BACKGROUND OF THE INVENTION

Polyolefin polymers are widely used throughout the world for a variety of different processes and products. These include injection and blow molded articles, films, foams, mono filaments and nonwoven materials. This versatility in use comes from the polyolefin' s good mechanical properties, chemical inertness and low cost. For many of these purposes the hydrophobic and chemically unreactive surface of the polyolefin material is a clear advantage. However, there are several applications where these characteristics actually limit the usefulness of the material.

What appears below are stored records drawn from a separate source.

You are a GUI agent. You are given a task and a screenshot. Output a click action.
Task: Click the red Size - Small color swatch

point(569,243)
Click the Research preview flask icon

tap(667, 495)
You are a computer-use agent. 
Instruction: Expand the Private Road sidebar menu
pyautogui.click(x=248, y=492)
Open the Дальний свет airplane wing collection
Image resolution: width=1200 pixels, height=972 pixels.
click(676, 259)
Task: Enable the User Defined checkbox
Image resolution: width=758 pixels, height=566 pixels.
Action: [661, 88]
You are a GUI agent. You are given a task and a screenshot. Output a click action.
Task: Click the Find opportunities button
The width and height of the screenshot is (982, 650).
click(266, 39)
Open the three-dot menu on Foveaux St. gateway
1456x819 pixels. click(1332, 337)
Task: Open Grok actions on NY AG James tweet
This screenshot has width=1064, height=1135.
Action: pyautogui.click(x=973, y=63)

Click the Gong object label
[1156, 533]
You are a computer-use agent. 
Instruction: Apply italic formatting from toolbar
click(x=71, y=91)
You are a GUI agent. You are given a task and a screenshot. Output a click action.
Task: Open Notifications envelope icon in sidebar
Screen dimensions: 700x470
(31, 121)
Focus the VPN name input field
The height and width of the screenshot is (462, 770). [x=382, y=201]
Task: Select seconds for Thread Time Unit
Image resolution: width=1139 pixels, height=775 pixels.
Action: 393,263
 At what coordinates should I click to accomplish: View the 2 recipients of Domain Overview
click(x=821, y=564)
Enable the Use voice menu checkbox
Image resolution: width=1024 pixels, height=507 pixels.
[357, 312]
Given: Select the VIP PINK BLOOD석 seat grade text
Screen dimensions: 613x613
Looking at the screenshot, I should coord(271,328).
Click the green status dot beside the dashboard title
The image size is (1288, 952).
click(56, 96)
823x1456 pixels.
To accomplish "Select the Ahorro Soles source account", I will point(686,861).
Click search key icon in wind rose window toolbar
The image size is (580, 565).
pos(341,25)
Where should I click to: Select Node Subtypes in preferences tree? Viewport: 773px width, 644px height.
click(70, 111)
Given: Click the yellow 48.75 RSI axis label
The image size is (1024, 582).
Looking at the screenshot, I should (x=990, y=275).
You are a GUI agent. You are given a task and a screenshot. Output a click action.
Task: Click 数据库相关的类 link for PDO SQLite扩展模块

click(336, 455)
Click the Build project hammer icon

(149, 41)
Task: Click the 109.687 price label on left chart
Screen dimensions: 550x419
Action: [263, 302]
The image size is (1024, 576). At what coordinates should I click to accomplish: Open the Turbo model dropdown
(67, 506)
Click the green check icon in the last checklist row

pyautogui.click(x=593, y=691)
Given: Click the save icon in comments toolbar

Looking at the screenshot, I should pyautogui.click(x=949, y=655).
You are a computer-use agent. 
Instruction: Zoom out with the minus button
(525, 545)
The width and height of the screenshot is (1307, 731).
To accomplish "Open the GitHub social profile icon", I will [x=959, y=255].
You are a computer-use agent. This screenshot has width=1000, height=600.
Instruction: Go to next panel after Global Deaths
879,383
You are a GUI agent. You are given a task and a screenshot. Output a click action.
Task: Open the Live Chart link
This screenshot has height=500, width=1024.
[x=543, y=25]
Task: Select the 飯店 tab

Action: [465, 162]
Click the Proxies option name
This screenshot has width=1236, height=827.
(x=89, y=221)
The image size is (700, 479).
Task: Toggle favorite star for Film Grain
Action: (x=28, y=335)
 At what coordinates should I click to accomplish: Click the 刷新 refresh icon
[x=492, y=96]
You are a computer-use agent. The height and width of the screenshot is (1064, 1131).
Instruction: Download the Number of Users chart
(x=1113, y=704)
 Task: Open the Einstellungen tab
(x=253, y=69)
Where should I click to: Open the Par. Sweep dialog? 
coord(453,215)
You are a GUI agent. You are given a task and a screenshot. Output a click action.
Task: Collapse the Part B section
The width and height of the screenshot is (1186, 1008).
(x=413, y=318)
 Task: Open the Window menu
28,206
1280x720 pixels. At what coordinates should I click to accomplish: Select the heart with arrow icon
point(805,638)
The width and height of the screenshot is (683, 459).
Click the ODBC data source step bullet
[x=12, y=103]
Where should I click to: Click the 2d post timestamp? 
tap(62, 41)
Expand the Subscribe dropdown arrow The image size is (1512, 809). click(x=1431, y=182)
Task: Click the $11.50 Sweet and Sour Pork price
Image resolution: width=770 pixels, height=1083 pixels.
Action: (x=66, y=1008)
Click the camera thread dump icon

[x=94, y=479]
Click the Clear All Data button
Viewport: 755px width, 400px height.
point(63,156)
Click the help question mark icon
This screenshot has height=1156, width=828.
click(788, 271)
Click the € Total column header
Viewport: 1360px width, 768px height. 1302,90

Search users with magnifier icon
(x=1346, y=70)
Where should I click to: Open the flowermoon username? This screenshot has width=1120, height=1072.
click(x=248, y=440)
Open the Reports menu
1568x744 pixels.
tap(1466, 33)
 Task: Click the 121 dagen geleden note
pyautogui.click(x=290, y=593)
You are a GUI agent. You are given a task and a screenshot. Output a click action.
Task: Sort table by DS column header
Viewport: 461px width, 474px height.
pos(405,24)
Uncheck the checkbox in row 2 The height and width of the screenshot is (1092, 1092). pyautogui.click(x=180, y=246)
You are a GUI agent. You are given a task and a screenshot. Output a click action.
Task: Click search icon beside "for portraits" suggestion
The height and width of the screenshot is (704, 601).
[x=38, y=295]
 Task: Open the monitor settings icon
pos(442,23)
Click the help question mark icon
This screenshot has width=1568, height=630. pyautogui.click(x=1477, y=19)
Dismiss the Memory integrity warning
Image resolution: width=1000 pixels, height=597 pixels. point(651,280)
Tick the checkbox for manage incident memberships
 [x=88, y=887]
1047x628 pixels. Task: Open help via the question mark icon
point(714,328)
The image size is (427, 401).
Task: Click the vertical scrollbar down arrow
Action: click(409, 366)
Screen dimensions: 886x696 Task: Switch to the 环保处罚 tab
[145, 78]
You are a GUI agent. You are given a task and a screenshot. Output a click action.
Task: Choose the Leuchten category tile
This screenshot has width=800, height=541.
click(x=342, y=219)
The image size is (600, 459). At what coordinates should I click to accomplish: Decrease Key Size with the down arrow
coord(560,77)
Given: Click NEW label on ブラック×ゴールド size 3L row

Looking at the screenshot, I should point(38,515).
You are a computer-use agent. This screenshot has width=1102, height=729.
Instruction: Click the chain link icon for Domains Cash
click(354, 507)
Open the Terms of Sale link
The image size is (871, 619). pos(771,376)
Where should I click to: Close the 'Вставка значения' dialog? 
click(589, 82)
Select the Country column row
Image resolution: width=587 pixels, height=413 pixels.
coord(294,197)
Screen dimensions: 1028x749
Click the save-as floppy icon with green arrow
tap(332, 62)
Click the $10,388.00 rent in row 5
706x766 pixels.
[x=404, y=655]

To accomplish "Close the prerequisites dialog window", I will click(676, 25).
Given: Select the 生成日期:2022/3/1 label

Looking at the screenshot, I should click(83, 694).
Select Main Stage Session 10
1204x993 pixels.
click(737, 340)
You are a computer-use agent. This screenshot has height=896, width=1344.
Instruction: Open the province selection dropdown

For example of issues with hydrophobicity, the use of polyolefin fibres in nonwoven webs makes the resulting material strongly resistant to the take up of moisture. This means they are unsuitable to be used in absorbent articles to make diapers or wipes without further treatment to adjust their properties. Likewise the hydrophobic surface character of the polyolefin molded materials causes issues with the adhesion of paints to the surface.

Normal polyolefin fibres are unsuitable for use in paper making due to their insolubility in pulp mixtures. Surface wettable, highly hydrophilic polyolefin fibres have to be used in the paper industry to make high quality paper.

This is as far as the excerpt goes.